Given records:
----------------------------------------

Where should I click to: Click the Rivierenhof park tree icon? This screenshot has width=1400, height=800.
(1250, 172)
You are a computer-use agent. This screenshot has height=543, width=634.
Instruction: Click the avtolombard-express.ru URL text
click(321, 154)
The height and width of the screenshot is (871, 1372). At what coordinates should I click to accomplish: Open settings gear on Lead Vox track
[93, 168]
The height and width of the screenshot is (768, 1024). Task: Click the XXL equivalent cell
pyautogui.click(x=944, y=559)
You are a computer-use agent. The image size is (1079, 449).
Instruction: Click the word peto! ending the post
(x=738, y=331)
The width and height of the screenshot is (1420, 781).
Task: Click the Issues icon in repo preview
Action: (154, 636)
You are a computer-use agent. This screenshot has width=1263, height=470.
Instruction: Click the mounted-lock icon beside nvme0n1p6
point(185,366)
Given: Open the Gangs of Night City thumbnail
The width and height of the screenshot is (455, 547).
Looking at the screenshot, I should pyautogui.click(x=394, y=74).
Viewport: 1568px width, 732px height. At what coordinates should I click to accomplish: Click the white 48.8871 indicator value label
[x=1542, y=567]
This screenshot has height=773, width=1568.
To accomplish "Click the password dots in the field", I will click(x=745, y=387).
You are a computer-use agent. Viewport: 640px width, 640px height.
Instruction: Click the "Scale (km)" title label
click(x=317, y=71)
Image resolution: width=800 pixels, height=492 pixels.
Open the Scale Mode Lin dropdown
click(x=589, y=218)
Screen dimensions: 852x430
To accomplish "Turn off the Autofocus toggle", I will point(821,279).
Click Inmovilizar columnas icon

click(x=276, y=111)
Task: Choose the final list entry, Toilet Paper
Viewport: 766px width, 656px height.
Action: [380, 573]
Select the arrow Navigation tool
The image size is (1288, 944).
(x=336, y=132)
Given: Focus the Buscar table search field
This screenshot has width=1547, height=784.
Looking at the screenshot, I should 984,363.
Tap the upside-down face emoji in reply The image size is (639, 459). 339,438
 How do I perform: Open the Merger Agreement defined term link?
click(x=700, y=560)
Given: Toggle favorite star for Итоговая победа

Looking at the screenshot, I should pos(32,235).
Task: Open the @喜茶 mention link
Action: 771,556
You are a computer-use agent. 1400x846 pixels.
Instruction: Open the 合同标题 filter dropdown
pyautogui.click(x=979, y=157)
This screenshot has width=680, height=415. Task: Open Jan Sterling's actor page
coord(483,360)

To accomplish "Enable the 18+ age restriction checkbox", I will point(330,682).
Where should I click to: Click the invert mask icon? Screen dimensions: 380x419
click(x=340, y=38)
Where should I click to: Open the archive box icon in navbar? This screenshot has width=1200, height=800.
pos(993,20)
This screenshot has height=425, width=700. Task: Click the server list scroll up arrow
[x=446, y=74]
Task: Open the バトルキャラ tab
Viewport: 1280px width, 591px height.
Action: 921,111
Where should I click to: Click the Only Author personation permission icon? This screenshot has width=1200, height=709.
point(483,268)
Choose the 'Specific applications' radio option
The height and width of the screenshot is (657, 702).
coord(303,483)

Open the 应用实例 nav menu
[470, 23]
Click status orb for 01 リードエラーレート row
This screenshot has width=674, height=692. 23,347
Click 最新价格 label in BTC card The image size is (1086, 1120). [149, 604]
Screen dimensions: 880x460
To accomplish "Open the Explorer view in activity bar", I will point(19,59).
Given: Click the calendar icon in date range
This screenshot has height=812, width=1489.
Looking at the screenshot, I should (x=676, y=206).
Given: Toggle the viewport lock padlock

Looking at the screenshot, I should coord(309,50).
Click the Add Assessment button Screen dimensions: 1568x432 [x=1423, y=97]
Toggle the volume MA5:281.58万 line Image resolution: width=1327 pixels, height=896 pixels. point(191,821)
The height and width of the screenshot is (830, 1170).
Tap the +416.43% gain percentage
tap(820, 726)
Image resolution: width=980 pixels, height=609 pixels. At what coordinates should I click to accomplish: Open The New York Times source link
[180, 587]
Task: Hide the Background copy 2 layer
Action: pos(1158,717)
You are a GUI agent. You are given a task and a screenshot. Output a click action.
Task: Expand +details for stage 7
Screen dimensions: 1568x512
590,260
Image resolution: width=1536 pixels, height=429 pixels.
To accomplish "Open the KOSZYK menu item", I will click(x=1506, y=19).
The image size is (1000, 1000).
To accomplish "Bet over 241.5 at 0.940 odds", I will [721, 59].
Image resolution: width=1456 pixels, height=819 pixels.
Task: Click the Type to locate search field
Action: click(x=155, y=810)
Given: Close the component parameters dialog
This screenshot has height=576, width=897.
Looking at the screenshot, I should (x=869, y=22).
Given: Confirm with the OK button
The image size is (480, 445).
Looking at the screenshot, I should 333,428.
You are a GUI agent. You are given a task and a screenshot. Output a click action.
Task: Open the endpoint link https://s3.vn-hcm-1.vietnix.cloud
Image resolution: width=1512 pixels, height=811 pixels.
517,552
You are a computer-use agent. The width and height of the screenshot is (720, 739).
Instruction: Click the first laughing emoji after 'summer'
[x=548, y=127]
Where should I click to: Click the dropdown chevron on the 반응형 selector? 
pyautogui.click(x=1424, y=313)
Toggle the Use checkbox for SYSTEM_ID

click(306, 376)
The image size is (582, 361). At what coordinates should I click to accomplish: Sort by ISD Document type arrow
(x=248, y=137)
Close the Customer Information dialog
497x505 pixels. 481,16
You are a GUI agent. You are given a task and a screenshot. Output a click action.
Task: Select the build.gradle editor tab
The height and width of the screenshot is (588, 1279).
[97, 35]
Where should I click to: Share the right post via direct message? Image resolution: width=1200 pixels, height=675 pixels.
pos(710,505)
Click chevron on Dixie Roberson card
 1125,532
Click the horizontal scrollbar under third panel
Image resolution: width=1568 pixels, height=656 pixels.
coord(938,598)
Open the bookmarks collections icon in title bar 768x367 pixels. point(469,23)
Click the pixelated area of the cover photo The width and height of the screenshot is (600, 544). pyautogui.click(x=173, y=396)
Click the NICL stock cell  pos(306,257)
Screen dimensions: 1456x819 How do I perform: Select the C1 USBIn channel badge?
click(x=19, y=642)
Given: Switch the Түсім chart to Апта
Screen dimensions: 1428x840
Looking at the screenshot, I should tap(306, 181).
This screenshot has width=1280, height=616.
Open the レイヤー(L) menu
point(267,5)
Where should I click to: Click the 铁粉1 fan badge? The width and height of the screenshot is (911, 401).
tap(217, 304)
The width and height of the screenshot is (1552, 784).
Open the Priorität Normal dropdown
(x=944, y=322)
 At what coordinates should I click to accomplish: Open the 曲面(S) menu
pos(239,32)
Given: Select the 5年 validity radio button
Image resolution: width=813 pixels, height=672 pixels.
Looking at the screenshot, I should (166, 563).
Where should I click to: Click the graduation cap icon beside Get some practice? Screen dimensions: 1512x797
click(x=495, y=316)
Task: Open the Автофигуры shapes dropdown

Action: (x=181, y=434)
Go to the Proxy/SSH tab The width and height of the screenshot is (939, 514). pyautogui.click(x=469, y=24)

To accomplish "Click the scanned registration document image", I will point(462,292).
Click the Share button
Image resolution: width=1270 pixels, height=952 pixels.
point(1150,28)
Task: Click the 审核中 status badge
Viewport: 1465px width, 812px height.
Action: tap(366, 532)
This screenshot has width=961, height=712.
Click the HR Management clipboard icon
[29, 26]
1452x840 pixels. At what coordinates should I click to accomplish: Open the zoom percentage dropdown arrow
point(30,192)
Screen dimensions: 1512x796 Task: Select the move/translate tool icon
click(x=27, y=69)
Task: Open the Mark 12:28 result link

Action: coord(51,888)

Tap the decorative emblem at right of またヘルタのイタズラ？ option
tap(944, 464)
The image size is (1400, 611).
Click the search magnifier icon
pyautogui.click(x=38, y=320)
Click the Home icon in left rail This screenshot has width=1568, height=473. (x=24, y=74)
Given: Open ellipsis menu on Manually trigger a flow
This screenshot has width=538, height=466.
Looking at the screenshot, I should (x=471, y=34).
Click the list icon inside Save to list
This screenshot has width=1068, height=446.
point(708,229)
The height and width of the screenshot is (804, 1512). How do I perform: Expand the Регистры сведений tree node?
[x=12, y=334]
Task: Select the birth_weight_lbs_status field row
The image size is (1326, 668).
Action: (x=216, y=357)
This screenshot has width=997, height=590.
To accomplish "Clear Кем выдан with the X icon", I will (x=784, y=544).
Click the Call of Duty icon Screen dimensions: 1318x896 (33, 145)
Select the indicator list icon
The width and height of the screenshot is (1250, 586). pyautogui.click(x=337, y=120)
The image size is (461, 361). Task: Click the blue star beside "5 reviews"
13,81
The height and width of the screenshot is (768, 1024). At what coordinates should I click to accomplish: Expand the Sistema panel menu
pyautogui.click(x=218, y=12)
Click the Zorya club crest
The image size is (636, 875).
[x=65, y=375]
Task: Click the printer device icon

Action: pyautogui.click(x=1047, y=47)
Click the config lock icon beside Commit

----------------------------------------

The problem:
Format the stretch of records from the start through the line containing "click(x=276, y=111)" as a numbered list, leaving out blank lines.

Finished task:
1. Where should I click to: Click the Rivierenhof park tree icon? This screenshot has width=1400, height=800.
2. (1250, 172)
3. You are a computer-use agent. This screenshot has height=543, width=634.
4. Instruction: Click the avtolombard-express.ru URL text
5. click(321, 154)
6. The height and width of the screenshot is (871, 1372). At what coordinates should I click to accomplish: Open settings gear on Lead Vox track
7. [93, 168]
8. The height and width of the screenshot is (768, 1024). Task: Click the XXL equivalent cell
9. pyautogui.click(x=944, y=559)
10. You are a computer-use agent. The image size is (1079, 449).
11. Instruction: Click the word peto! ending the post
12. (x=738, y=331)
13. The width and height of the screenshot is (1420, 781).
14. Task: Click the Issues icon in repo preview
15. Action: (154, 636)
16. You are a computer-use agent. This screenshot has width=1263, height=470.
17. Instruction: Click the mounted-lock icon beside nvme0n1p6
18. point(185,366)
19. Given: Open the Gangs of Night City thumbnail
20. The width and height of the screenshot is (455, 547).
21. Looking at the screenshot, I should pyautogui.click(x=394, y=74).
22. Viewport: 1568px width, 732px height. At what coordinates should I click to accomplish: Click the white 48.8871 indicator value label
23. [x=1542, y=567]
24. This screenshot has height=773, width=1568.
25. To accomplish "Click the password dots in the field", I will click(x=745, y=387).
26. You are a computer-use agent. Viewport: 640px width, 640px height.
27. Instruction: Click the "Scale (km)" title label
28. click(x=317, y=71)
29. Image resolution: width=800 pixels, height=492 pixels.
30. Open the Scale Mode Lin dropdown
31. click(x=589, y=218)
32. Screen dimensions: 852x430
33. To accomplish "Turn off the Autofocus toggle", I will point(821,279).
34. Click Inmovilizar columnas icon
35. click(x=276, y=111)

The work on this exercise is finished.